[Data listing Boundary: Start]
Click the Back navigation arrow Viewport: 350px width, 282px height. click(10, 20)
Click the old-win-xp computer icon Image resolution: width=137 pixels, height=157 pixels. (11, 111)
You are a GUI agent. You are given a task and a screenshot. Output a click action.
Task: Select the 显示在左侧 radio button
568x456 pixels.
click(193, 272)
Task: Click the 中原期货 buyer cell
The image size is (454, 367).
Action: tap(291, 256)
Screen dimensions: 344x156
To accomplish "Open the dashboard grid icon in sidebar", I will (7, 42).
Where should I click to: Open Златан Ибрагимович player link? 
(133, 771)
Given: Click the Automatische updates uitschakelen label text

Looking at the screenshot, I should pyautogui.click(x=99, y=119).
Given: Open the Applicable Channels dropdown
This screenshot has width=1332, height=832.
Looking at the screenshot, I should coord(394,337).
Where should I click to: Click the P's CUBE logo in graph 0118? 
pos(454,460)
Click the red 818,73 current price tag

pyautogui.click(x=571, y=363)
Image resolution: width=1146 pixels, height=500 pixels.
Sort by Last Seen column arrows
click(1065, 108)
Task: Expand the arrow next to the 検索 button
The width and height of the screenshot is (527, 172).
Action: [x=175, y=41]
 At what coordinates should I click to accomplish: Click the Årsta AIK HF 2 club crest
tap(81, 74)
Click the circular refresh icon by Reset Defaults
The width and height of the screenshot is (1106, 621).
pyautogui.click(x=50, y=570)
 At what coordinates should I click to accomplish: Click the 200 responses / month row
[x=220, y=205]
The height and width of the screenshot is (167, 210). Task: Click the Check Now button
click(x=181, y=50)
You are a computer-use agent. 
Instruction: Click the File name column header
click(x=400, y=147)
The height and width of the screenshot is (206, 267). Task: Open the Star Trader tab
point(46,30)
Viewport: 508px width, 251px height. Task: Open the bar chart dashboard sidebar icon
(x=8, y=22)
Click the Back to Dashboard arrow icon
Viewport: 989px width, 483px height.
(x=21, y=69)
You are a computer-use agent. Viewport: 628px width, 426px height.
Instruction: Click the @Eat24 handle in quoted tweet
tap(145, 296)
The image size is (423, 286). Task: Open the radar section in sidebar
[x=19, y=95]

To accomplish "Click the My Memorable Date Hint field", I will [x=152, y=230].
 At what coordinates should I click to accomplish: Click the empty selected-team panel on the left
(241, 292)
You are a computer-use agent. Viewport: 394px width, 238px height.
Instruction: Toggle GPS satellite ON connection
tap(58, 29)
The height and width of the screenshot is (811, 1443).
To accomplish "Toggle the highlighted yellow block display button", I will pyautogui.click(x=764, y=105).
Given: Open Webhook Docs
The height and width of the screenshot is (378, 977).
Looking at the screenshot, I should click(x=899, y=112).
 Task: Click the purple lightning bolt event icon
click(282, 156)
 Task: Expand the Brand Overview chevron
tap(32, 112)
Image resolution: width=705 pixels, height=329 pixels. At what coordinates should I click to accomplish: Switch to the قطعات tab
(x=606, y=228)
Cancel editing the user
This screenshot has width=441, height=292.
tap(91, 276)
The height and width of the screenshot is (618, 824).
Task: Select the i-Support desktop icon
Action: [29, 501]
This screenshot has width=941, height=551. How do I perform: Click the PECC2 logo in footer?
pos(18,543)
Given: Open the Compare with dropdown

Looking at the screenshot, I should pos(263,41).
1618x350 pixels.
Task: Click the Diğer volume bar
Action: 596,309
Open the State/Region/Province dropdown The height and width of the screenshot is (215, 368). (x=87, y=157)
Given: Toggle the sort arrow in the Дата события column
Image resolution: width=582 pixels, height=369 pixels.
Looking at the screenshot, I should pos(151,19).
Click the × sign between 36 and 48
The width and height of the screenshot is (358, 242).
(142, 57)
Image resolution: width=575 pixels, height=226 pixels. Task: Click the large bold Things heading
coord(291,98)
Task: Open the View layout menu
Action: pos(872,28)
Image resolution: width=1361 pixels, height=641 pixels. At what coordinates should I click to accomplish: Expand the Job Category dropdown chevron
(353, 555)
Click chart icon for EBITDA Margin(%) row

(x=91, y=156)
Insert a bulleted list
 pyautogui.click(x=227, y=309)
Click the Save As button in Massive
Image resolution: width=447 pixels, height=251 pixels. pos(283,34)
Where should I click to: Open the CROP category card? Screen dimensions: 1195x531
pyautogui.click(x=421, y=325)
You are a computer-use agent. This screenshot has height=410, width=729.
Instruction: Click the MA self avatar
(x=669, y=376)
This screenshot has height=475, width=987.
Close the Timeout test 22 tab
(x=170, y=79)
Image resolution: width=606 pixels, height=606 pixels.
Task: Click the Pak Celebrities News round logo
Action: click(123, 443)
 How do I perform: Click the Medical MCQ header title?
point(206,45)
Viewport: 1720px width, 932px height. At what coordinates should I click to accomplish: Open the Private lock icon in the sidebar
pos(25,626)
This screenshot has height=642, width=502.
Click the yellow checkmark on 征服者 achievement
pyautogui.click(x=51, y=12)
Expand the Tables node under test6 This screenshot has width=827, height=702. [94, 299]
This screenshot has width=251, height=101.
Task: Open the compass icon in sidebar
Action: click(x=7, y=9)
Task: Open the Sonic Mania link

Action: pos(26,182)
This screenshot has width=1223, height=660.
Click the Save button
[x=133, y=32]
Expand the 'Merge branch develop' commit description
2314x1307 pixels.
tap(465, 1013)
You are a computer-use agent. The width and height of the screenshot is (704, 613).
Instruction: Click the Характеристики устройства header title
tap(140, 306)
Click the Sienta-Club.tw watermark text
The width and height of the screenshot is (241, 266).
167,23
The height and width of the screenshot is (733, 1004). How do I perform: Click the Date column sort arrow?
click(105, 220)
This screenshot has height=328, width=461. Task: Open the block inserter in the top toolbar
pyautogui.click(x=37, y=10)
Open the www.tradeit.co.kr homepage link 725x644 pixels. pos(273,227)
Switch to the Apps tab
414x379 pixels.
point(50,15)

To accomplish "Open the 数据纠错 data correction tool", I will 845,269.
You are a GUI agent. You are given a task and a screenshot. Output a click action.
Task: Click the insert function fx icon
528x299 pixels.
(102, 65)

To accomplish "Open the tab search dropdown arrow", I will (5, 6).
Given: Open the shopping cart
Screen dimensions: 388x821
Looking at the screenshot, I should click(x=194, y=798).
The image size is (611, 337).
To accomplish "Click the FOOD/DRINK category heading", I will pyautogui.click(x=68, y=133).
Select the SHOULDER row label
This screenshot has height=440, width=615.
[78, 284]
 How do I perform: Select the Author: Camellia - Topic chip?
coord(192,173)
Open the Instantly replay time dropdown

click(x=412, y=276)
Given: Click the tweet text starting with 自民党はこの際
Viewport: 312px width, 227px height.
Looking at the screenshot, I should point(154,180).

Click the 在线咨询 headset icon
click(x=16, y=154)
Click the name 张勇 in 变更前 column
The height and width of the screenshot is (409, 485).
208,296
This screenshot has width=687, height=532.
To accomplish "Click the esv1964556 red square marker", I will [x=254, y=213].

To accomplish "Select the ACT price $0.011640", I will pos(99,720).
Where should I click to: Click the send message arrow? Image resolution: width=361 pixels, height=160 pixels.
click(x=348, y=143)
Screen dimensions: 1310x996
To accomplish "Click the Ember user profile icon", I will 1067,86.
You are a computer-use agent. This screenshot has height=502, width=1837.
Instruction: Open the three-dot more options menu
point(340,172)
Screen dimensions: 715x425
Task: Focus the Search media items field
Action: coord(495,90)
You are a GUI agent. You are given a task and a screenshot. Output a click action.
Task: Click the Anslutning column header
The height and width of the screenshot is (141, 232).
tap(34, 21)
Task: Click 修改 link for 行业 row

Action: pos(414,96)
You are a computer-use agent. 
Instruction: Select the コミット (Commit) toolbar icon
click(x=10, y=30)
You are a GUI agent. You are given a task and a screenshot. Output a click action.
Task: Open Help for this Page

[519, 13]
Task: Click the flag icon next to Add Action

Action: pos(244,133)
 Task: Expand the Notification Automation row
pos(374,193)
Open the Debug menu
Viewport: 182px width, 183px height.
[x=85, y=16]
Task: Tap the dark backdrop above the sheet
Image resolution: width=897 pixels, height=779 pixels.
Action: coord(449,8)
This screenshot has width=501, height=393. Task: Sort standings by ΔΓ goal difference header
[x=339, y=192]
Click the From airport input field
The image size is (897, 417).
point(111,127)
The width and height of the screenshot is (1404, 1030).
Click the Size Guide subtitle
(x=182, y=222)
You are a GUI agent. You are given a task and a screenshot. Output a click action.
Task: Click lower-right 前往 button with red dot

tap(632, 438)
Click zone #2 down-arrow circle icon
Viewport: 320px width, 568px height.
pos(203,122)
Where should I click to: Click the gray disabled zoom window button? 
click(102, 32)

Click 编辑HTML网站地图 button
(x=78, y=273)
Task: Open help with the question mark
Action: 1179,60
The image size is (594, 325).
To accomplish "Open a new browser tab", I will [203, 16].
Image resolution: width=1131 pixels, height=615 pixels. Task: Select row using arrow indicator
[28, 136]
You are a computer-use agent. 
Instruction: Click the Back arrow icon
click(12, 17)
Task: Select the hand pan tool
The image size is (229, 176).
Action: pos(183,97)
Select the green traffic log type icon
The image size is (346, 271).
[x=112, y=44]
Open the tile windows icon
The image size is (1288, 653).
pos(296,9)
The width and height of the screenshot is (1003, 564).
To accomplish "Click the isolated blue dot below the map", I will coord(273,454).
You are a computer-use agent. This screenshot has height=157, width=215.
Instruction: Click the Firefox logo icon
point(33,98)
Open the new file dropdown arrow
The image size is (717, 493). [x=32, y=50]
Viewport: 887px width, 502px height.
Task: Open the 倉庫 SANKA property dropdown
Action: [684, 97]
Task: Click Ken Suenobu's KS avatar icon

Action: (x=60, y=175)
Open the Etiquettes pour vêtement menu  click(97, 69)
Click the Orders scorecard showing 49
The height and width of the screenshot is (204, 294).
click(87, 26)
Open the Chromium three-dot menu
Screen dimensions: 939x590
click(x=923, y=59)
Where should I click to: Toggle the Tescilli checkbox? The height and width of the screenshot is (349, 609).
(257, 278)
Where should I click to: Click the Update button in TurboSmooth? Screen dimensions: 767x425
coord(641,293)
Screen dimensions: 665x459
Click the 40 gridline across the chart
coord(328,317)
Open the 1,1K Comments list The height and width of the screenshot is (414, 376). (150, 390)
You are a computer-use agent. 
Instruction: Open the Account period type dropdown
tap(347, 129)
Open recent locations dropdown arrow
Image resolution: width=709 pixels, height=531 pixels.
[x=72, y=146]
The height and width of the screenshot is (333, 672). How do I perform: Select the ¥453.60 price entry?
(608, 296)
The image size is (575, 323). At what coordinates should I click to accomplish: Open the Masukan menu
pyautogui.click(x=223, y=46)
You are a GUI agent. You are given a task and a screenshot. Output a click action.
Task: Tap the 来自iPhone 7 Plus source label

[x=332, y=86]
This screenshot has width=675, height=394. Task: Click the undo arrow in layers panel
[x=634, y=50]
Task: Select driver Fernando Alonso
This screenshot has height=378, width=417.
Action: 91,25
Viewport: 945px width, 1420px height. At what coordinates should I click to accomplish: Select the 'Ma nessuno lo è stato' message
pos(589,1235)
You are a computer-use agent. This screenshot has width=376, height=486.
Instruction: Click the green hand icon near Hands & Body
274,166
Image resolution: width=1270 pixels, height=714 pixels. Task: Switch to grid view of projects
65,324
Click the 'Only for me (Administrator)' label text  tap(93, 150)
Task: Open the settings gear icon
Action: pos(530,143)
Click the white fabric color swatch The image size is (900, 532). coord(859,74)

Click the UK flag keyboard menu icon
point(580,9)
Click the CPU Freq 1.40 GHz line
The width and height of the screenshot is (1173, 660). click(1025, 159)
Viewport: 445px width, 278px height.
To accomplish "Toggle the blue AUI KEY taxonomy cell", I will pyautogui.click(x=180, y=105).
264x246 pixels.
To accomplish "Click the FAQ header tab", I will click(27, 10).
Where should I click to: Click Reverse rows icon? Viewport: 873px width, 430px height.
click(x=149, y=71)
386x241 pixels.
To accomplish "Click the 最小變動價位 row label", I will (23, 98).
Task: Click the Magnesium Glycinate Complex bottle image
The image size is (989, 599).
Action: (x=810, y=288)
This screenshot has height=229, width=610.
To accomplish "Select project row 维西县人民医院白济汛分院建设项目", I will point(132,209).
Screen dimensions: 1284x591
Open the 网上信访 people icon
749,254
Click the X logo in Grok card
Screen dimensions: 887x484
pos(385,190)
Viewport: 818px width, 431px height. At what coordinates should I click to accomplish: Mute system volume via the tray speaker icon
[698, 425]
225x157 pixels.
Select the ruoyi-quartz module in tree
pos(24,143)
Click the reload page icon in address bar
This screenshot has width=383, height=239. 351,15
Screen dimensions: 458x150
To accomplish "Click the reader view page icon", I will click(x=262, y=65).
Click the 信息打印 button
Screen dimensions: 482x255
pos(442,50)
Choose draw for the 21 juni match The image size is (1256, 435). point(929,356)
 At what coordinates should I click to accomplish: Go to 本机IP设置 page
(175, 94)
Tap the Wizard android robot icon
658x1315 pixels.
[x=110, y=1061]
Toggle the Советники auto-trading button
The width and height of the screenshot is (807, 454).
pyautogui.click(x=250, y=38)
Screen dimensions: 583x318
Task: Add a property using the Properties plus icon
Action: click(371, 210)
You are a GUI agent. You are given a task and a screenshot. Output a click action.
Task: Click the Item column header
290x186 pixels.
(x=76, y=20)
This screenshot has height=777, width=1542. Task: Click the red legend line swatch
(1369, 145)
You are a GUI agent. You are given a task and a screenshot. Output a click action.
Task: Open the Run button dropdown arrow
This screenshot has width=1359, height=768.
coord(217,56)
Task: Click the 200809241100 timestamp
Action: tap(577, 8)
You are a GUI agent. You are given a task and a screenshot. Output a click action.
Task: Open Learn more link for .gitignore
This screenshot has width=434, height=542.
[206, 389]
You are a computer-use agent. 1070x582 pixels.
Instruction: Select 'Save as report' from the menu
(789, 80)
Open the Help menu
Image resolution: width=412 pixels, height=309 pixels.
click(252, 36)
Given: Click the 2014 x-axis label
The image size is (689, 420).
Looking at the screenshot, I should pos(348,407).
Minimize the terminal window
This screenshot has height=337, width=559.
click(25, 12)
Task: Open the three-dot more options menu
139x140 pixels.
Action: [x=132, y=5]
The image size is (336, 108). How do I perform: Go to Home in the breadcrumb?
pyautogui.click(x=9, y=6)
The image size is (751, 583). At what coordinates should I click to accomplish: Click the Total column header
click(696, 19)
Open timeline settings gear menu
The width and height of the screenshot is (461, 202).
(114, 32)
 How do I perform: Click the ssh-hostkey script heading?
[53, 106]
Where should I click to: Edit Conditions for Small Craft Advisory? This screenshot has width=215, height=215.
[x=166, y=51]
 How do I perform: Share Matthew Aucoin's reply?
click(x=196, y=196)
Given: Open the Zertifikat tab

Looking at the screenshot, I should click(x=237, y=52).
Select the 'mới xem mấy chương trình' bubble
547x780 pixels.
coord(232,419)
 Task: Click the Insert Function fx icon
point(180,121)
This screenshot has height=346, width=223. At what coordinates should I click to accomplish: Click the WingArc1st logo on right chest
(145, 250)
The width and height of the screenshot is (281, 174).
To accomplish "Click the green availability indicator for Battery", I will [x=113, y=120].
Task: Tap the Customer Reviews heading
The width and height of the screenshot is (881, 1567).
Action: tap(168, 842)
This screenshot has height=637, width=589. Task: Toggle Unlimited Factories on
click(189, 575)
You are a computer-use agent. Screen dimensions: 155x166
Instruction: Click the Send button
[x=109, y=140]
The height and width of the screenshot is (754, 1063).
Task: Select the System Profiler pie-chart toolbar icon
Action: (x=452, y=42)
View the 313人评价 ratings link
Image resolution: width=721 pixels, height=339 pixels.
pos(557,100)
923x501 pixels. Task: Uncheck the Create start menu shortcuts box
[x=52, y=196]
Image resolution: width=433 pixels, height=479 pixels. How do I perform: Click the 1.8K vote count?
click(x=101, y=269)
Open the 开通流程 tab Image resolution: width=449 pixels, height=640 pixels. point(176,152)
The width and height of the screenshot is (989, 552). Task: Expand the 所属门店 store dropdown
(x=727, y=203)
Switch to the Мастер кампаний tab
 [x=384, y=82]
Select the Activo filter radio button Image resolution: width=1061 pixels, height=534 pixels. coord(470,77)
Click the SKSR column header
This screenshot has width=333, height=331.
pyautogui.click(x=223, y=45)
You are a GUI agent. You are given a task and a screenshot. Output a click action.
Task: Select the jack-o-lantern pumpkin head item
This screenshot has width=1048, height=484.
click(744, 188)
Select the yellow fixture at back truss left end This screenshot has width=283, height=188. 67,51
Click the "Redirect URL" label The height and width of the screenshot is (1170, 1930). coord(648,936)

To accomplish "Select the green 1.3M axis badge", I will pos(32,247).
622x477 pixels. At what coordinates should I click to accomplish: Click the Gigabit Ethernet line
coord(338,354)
[Data listing Boundary: End]
Your answer should be the lines of the material above that include "blue".

Task solution:
To accomplish "Click the isolated blue dot below the map", I will coord(273,454).
To accomplish "Toggle the blue AUI KEY taxonomy cell", I will pyautogui.click(x=180, y=105).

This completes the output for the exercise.